3. Your vocabulary matters. In your single days, it may have gotten under your skin when friends would constantly refer to themselves as "we" or "us," but turns out, when you're married, using couple-focused words like "we," "our," and "us" when discussing a conflict is linked with more affection, less anger, and had lower psychological stress levels during the standoff, according to a study published in the journal Psychology and Aging. Meanwhile, use of words like "I," "me," and "you" during a disagreement was linked to marital dissatisfaction.

4. If your spending habits are compatible, you will be, too. If you're married to someone who is more concerned about contributing to that 401(K) while you're thinking in terms of a new pair of designer jeans or tropical vacation, you're not alone.

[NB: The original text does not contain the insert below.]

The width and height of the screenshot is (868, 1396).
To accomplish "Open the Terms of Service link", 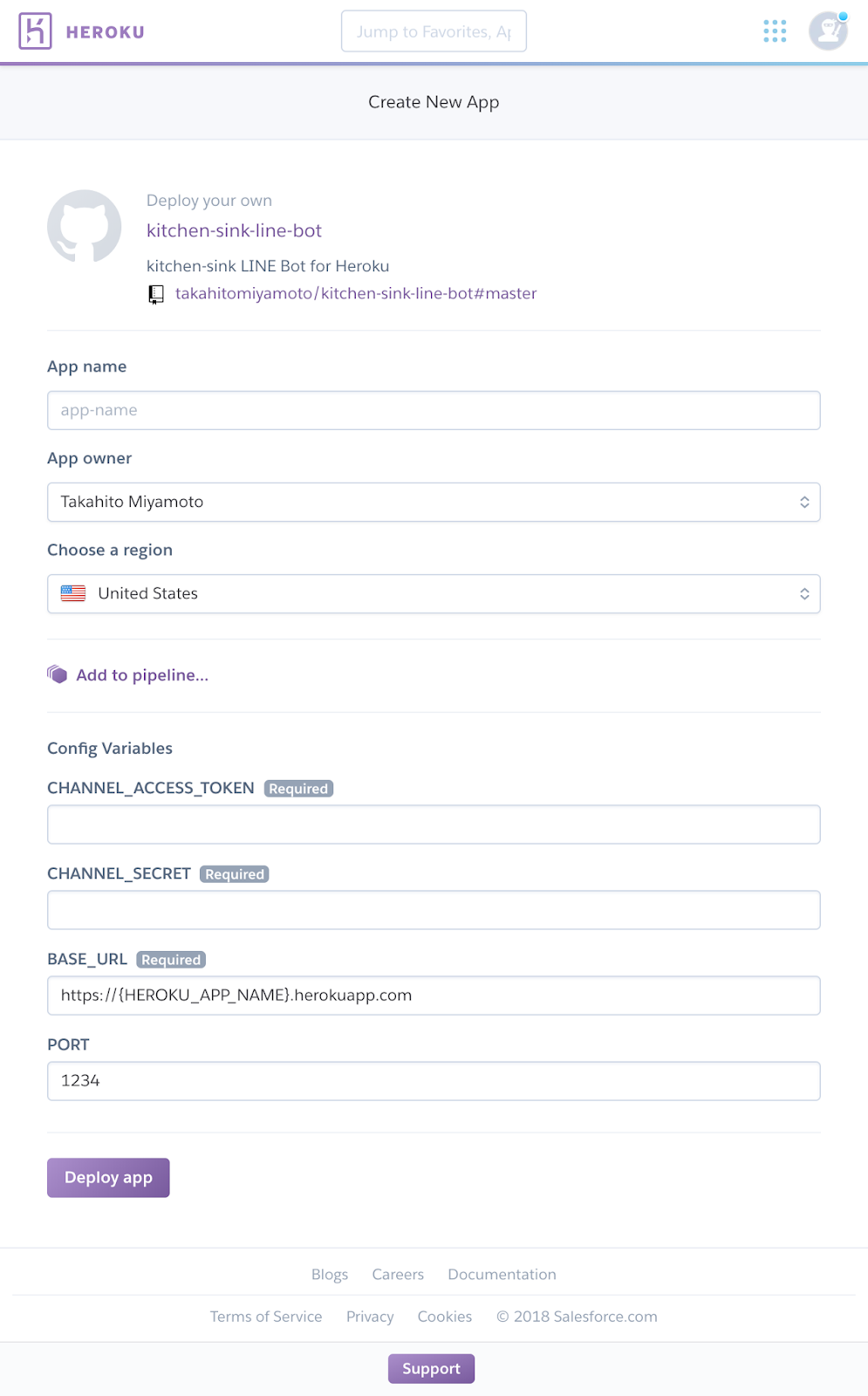I will coord(266,1317).
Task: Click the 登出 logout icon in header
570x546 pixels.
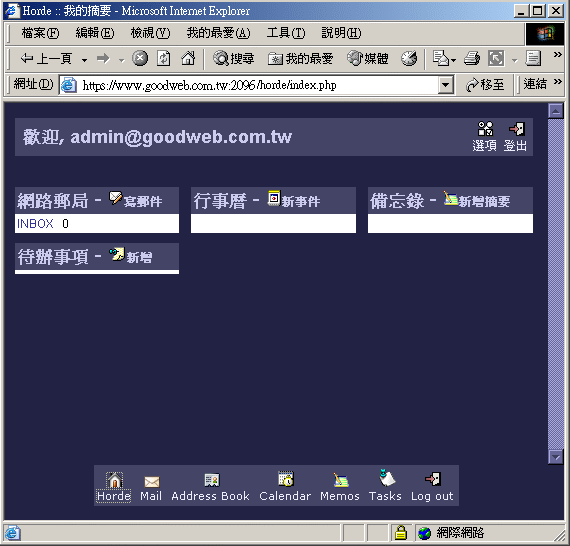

Most of us tend to pair up with our spending opposite, according to researchers at the University of Michigan's Ross Business School. But financial opposites have greater conflicts over money and lower marital satisfaction than those whose spending tendencies are similar.

5. The more you give, the more you get. That is, when it comes to appreciation. In a study of 50 couples, published in the Journal of Personality and Social Psychology, those who felt more appreciated by their romantic partners reported actually being more appreciative of their partners. Go figure!

6. You need a healthy "ratio" to stay afloat. For every one negative feeling or interaction with your spouse, you should have at least five positive feelings or interactions, suggests relationship researcher John Gottman. Negative interactions could be as simple as not showing affection, whereas positive interactions may be as simple as listening to your partner tell you about their day.

7. The determining factor is friendship. Men may be from Mars and women from Venus, but both sexes agree that the determining factor in whether wives or husbands feel satisfied with the sex, romance, and passion in their marriage is, by 70 percent, the quality of the couple's friendship, according to Gottman's Seven Principles for Making Marriage Work.

8. Prioritize between-the-sheets time for more joy. In research published in the journal Social Indicators Research, which included 15,386 people who were surveyed between 1993 and 2006, respondents who had sex at least two or three times a month were 33 percent more likely to report a higher level of happiness than those who had no sex during the previous 12 months. And it seems the more you do it, the bigger the benefit: Couples who got it on once a week were 44 percent more likely to report a higher level of happiness, and those who were making love two to three times a week were 55 percent more likely!

9. The couple that broadens their horizons together, stays together. You don't have to book a world tour, but getting out and enjoying more novel, arousing experiences together will be a boon for your relationship satisfaction, notes a study published in the Journal of Personality and Social Psychology.

10. Remember the funny times. If you want to boost your marital joy in a pinch, reminisce about something that had you and your spouse in stitches, notes a study published in the journal Motivation and Emotion. The research found that recalling an event involving "shared laughter" actually has a better relationship satisfaction-boosting effect than remembering any other sort of positive event.

Which of these would you say has the strongest effect on the success of your marriage?